__Exercise data__:

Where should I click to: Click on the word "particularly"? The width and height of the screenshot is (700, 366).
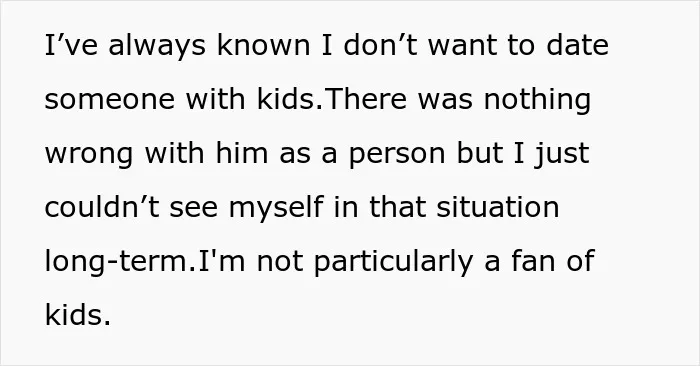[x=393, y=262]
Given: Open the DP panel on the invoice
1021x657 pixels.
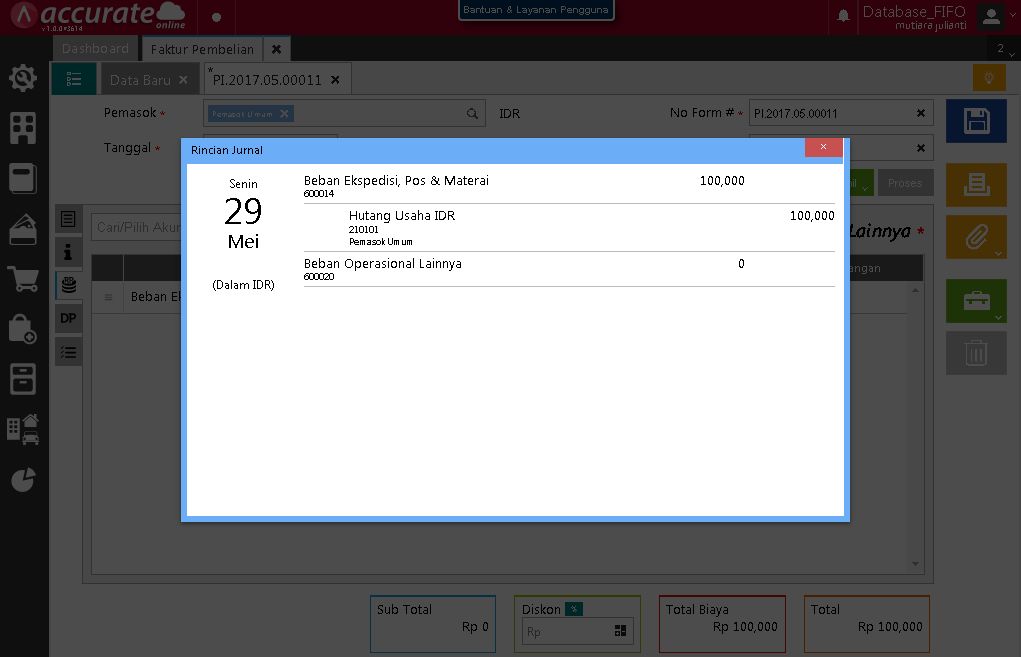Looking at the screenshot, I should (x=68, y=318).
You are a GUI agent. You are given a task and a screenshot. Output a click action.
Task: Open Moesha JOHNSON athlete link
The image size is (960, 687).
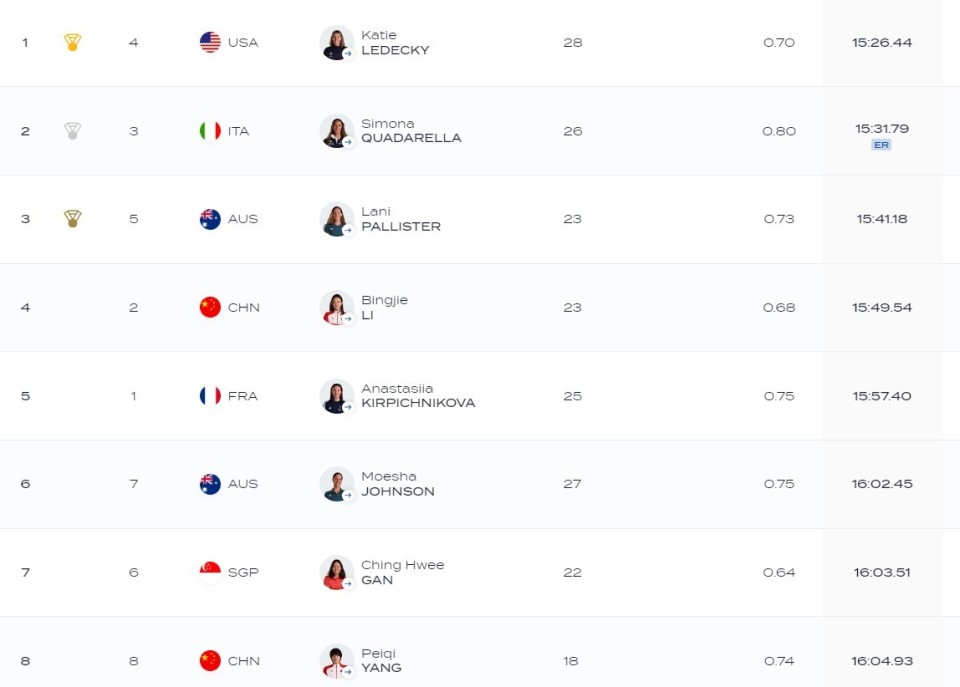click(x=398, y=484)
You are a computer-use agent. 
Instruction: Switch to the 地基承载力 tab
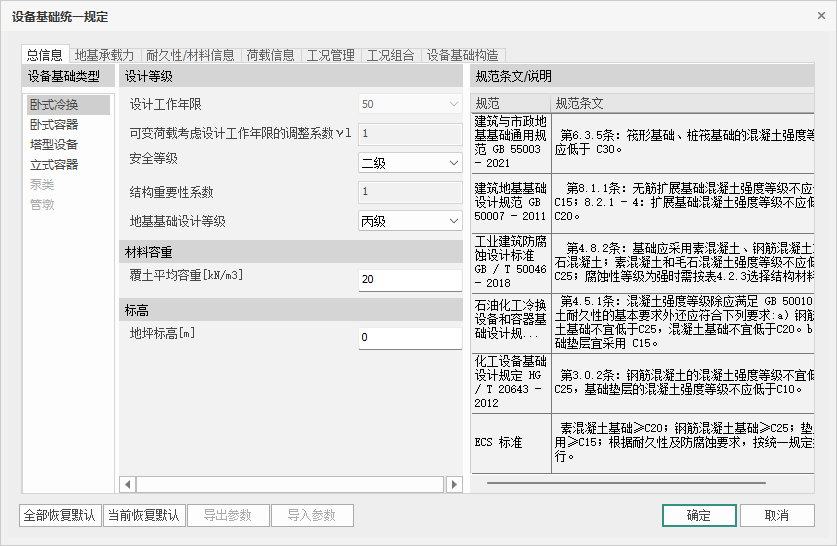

__Exercise description__:
Starting at the line that holds "The image size is (960, 687)." and stopping at the last line of the listing above, write out each line exactly as it appears, and omit the pictures.

__Written response__:
The image size is (960, 687).
click(x=398, y=484)
You are a computer-use agent. 
Instruction: Switch to the 地基承载力 tab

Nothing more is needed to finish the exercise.